Rachel asked, quietly: "Brandee, do you know what Rachel means?"
I answered: "No."
Rachel said: "It means little lamb."
Even so, days later, I was having an especially rough time, and my head was filled with crazy thoughts about how everyone hated me, and that particular thing--the lion thing--kept coming up. Satan asked: "Who do you think you are? You're no one! And what was this, saying nonsense to Rachel about protecting her? What an idiot you are!"
The phone rang. It was Rachel. I told her: "I've been feeling so stupid for saying all that the other day. The lion thing."
And she responded: "Satan has been attacking me, too. There's this thing that God is calling me to do, and Satan doesn't want me to do it. And every time he tries to get in my head and tell me all of the bad things that will happen if I do what God wants me to do, I close my eyes and picture you as a lion, walking back and forth in front of me, protecting me."

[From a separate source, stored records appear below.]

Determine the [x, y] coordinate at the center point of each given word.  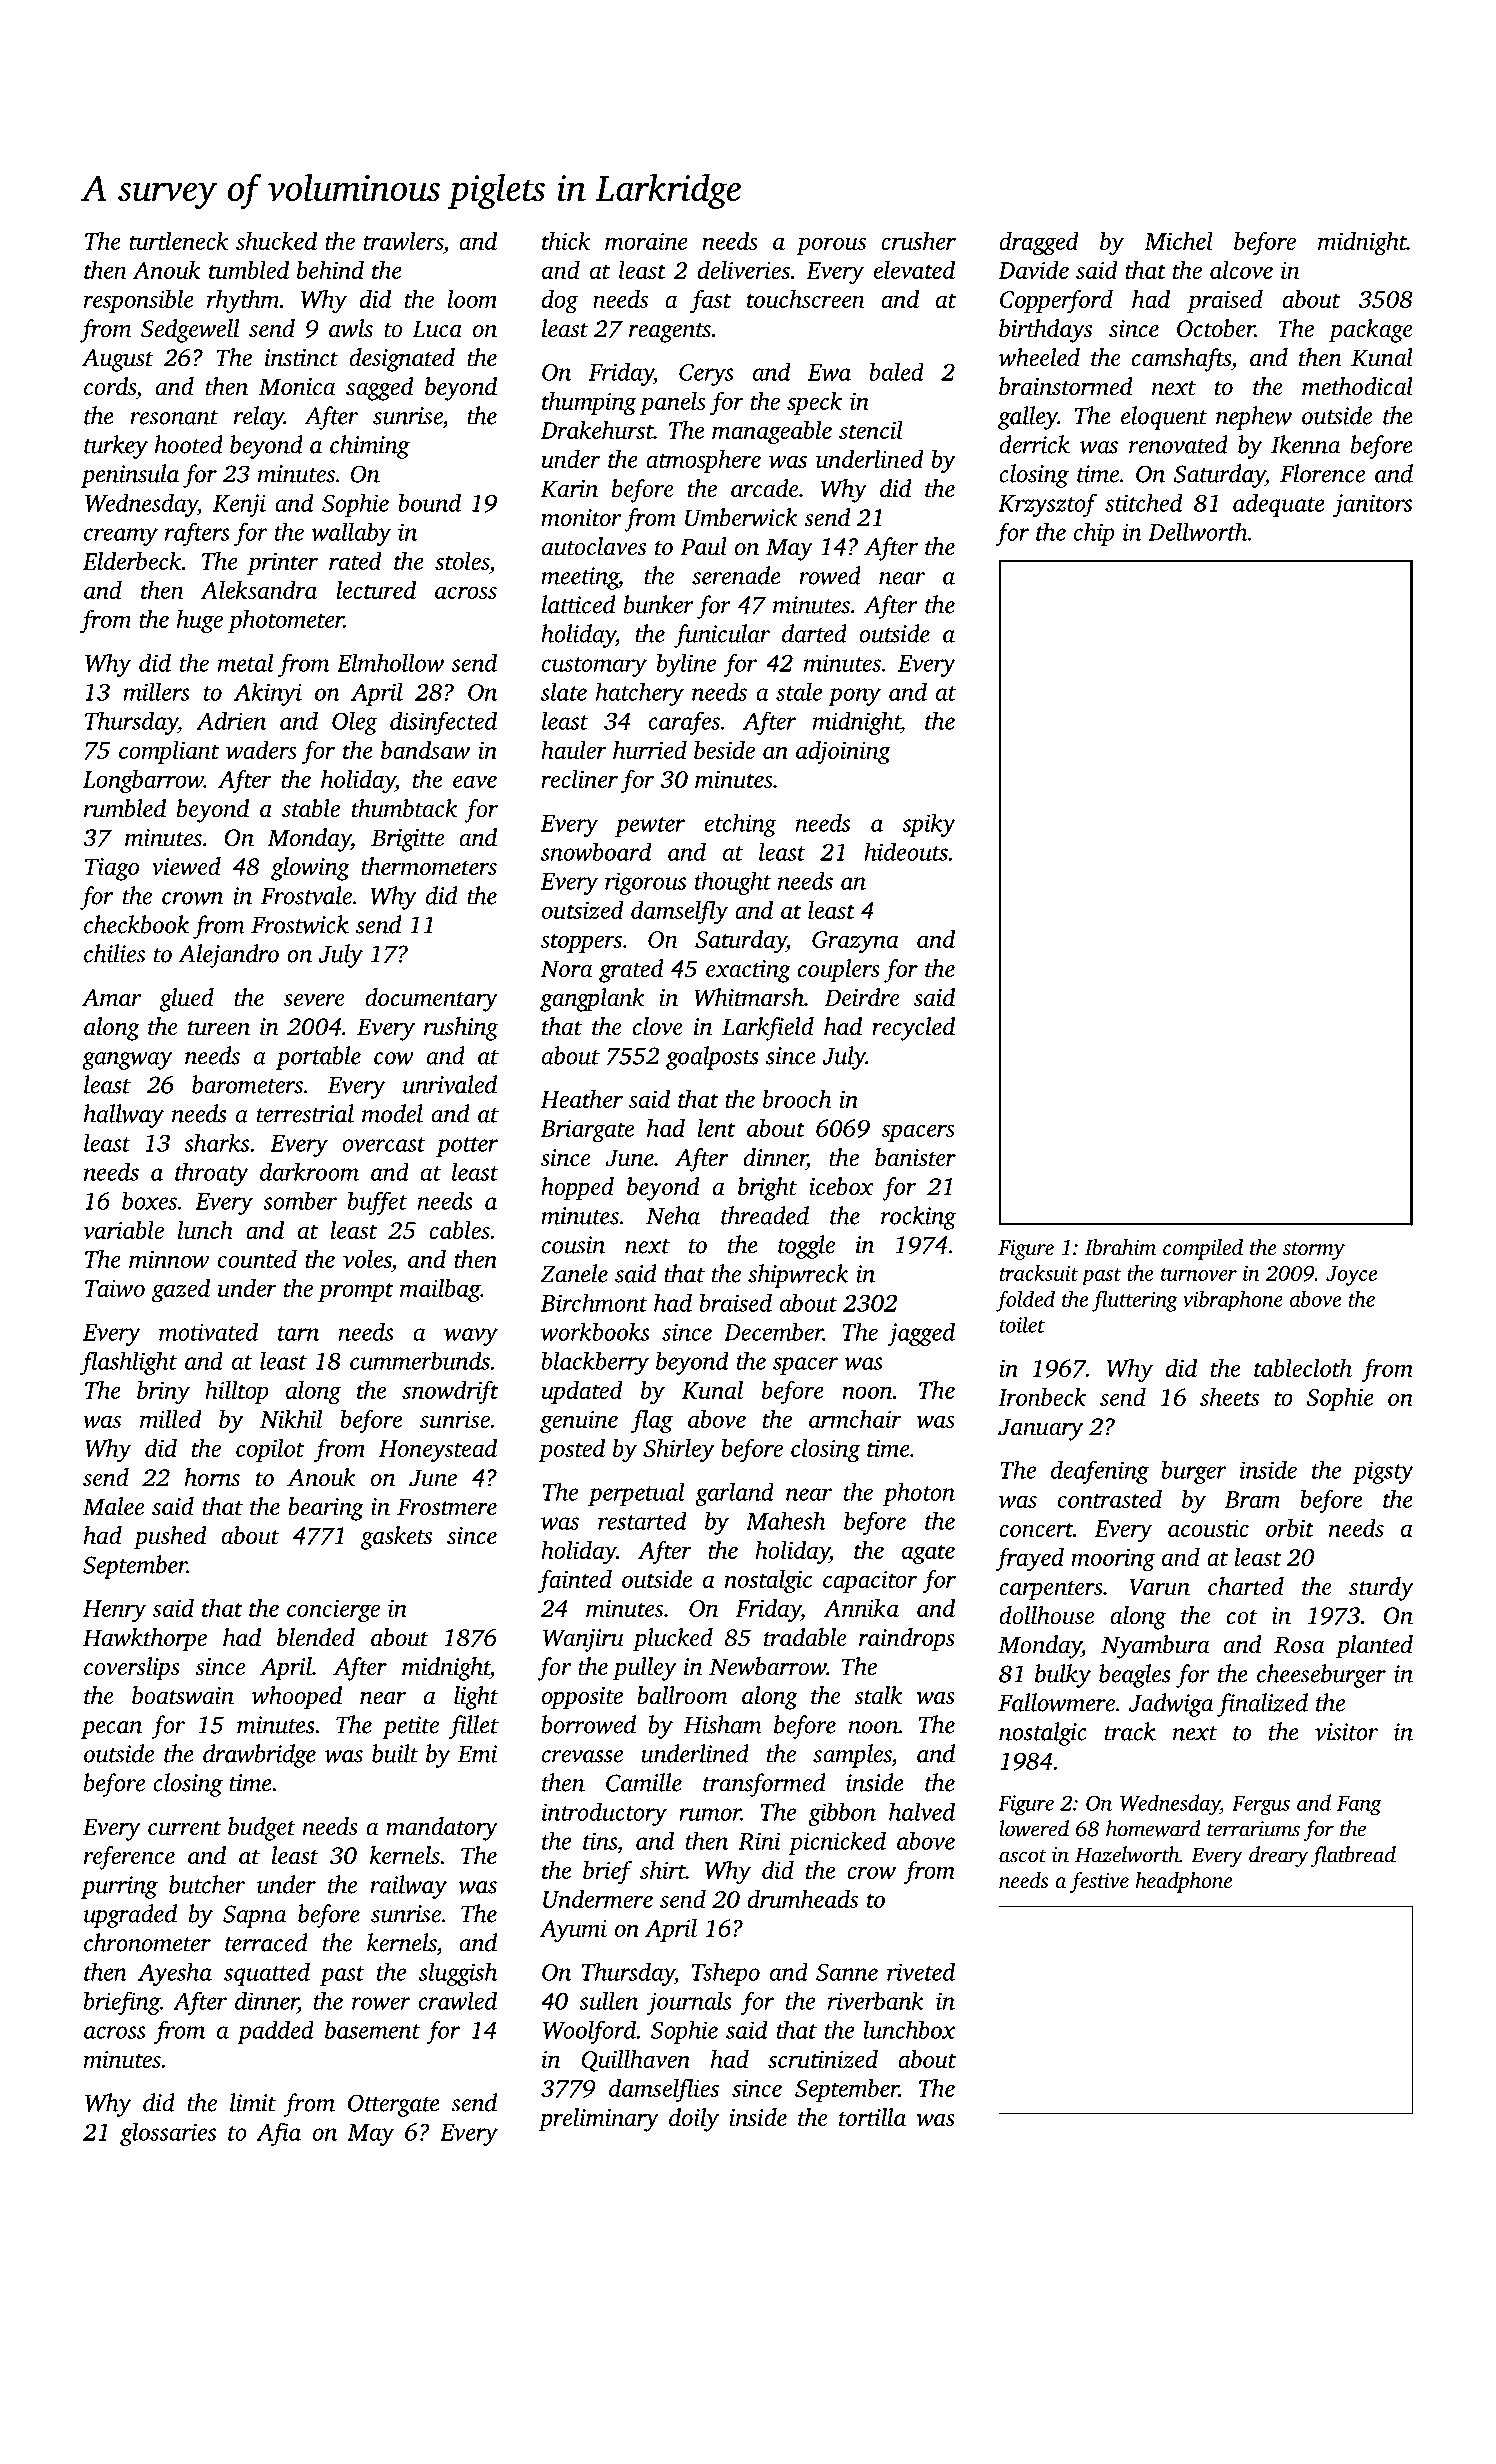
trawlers [403, 241]
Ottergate [394, 2105]
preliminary [599, 2120]
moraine [646, 241]
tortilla [872, 2117]
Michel [1178, 241]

So. Rachel brings to my life the gift of faith: not only in God, but also in me. And because she has faith in me, I draw and squeeze just as close to God as I possibly can: growing in faith, listening for His voice, receiving His direction, and preparing myself for what lies ahead for both Rachel and me. We are in it together. Because she trusts in me, I will be found--at every turn--trustworthy. Heart and soul, I am with her.